Price v. Starbucks: Court of Appeal Issues Decision on Check Stubs, Reporting Time Pay, and Waiting Time Penalties

Price v. Starbucks Corporation (2/17/11) --- Cal.App.4th ----, 2011 WL 169177, addresses a number of recurring issues in wage cases. This may be one of those cases where bad facts help make bad law, as the plaintiff was employed for only about three weeks before being fired and filing suit.
Price was an entry-level employee at Starbucks from October 22, 2007 through November 16, 2007, when he was terminated. Price was scheduled to work November 11, but he called the store and informed a coworker that he was unable to work. Price called the store later that day, and he was informed by a coworker that he was not scheduled to work for the rest of the week. Price's coworker told him to call the branch manager regarding his schedule. The next day, the branch manager left Price a voicemail message stating that Price should “come to the store on November 16, 2007, to have a talk.”

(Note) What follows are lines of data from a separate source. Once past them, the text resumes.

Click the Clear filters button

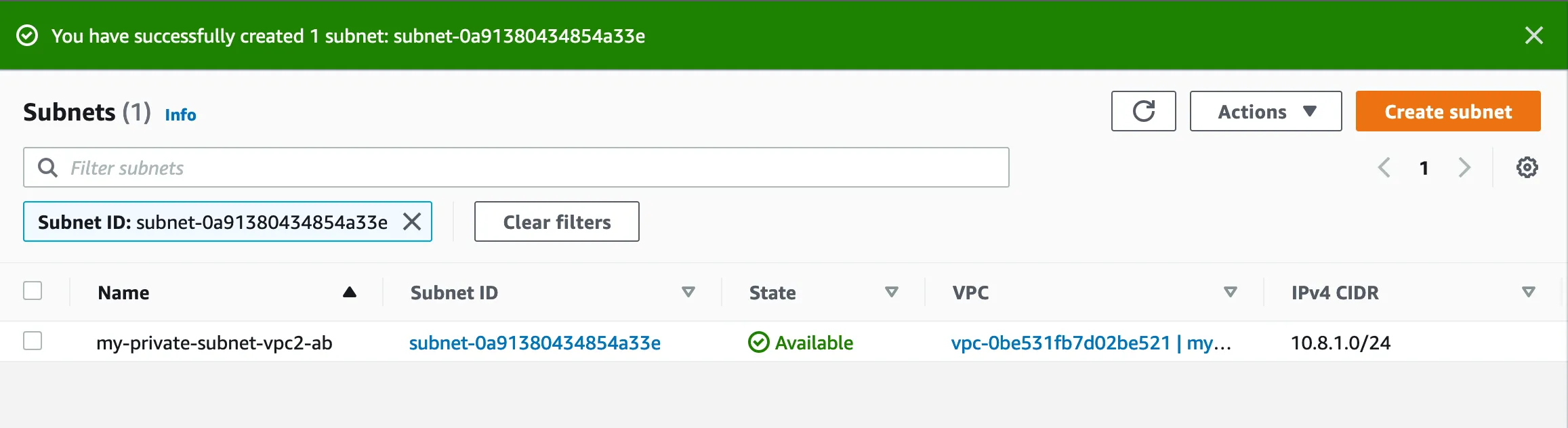556,221
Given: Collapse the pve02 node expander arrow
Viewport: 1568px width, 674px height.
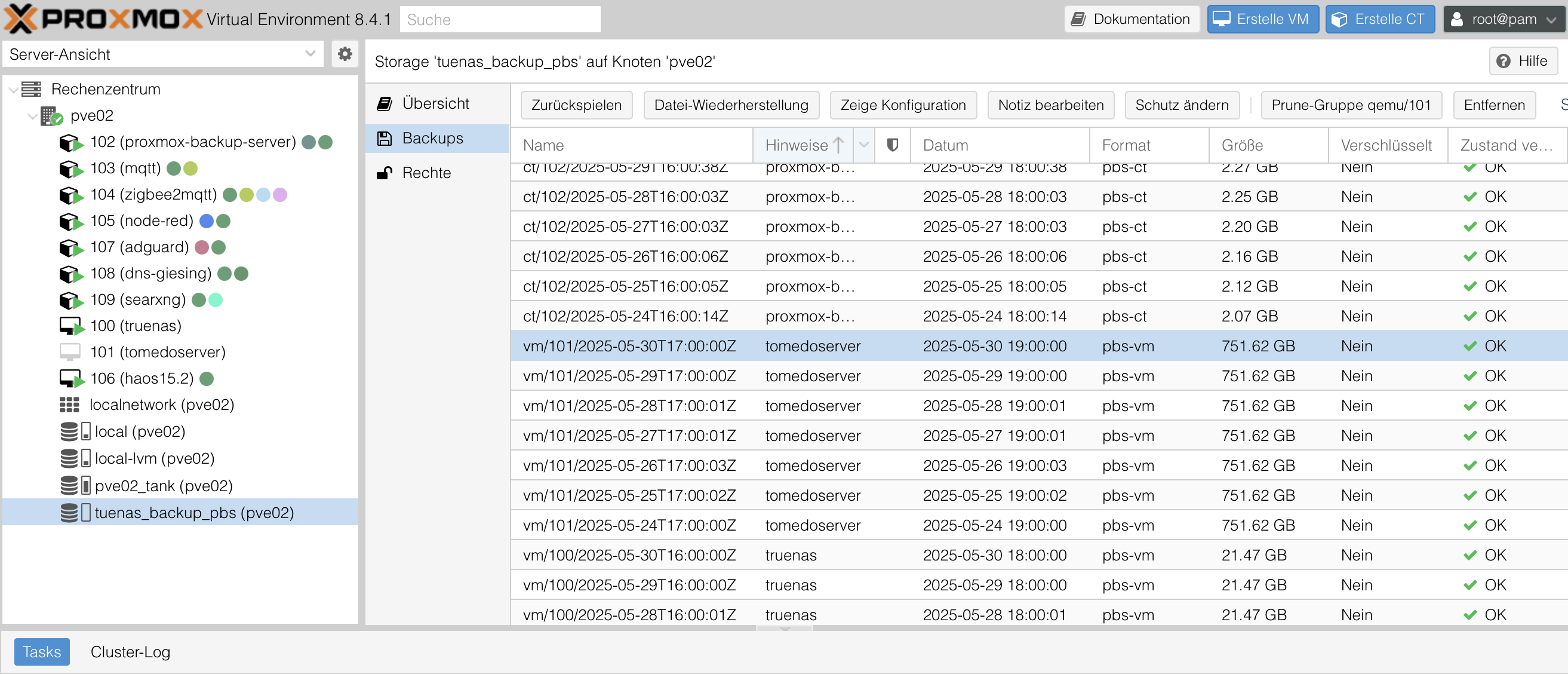Looking at the screenshot, I should [33, 116].
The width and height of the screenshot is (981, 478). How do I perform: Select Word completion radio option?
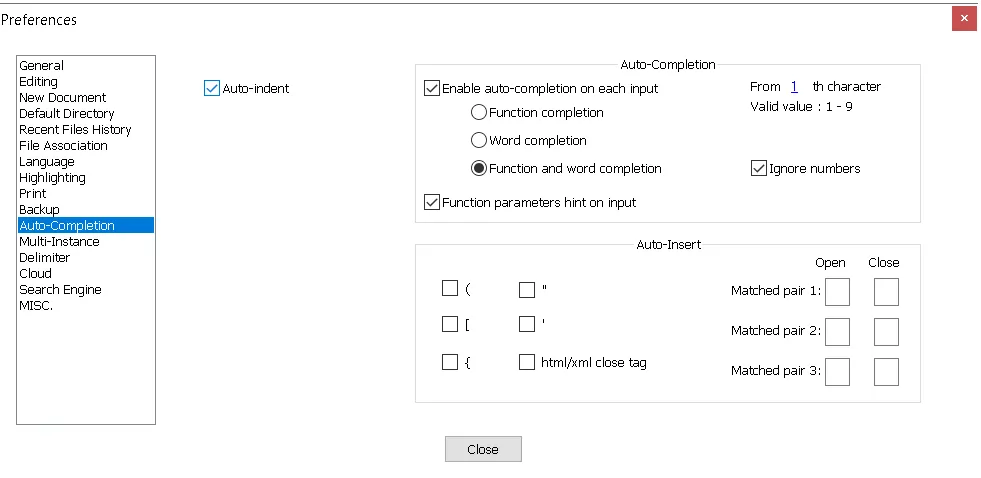click(479, 141)
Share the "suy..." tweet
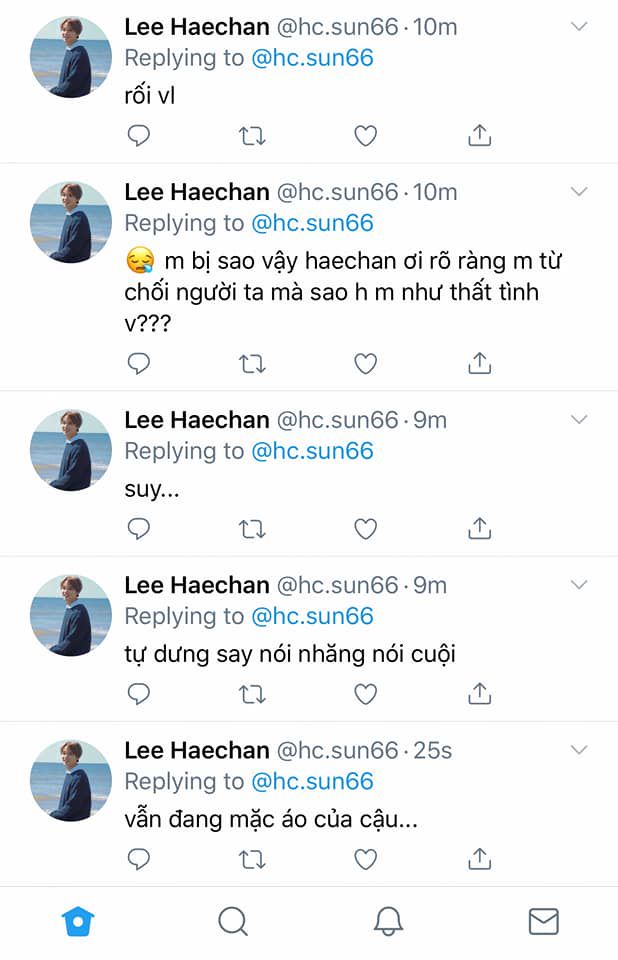Viewport: 618px width, 960px height. coord(480,527)
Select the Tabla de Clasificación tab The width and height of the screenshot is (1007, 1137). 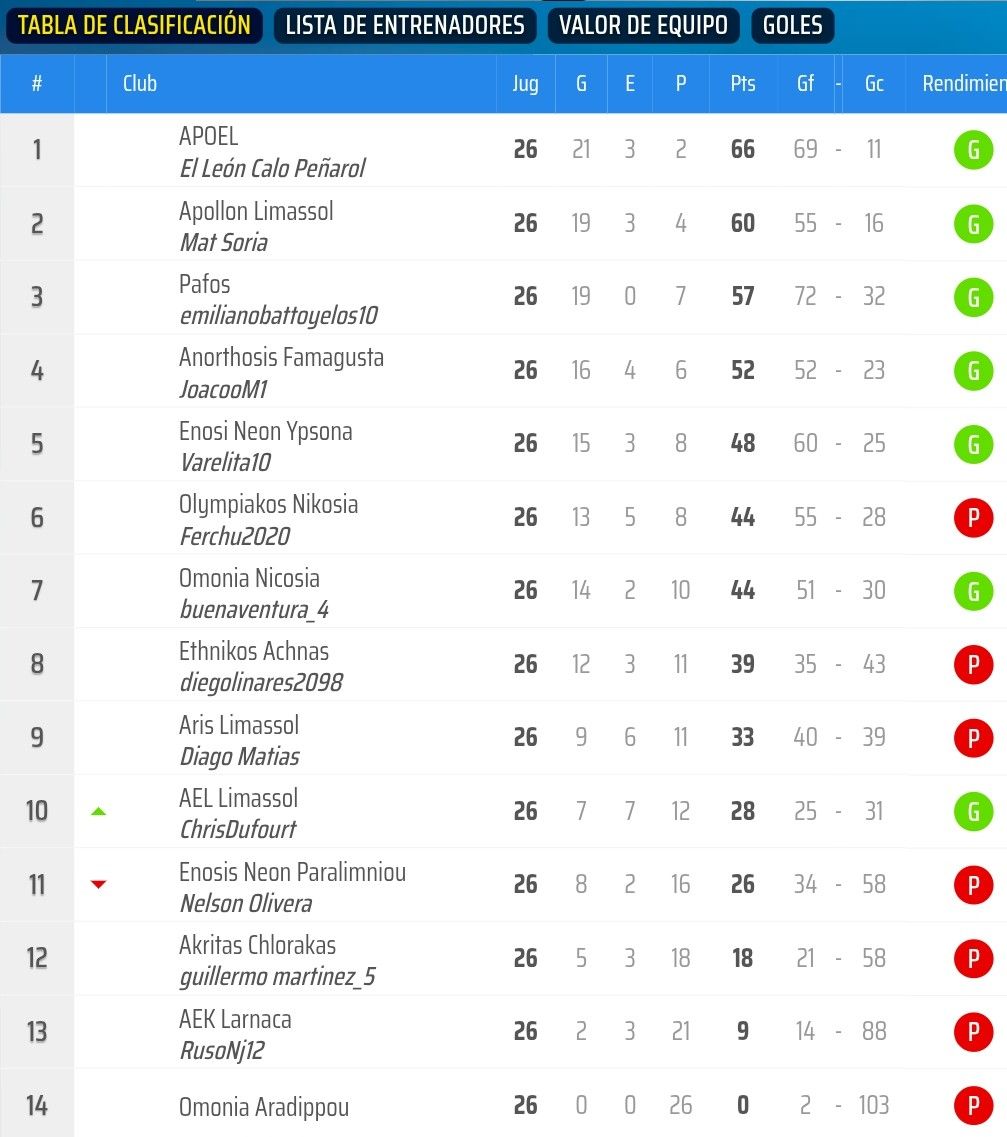[x=134, y=25]
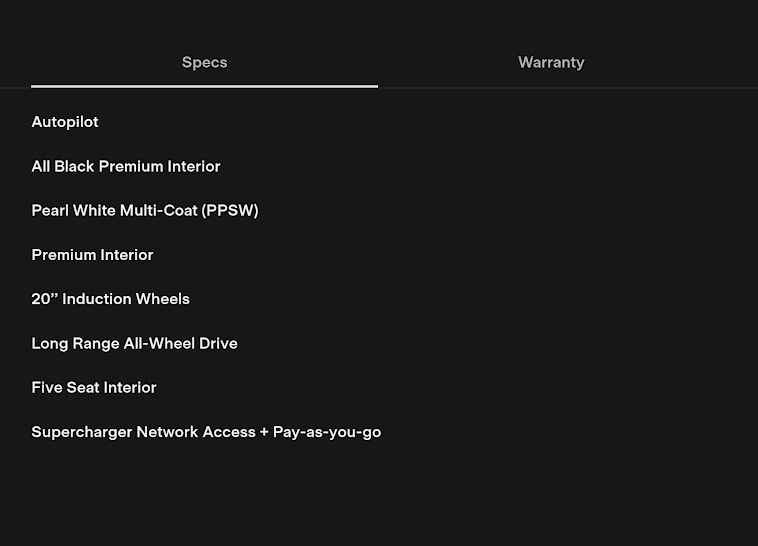Screen dimensions: 758x546
Task: Select the Specs tab
Action: (204, 62)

On November 16, Price arrived at the store, and the branch manager informed Price that he “was letting him go.” Price received two paychecks; one paycheck for the work he performed up until November 10, and another paycheck for two hours of reporting time pay for the meeting on November 16. The earning statements attached to these paychecks are exhibits to the complaint.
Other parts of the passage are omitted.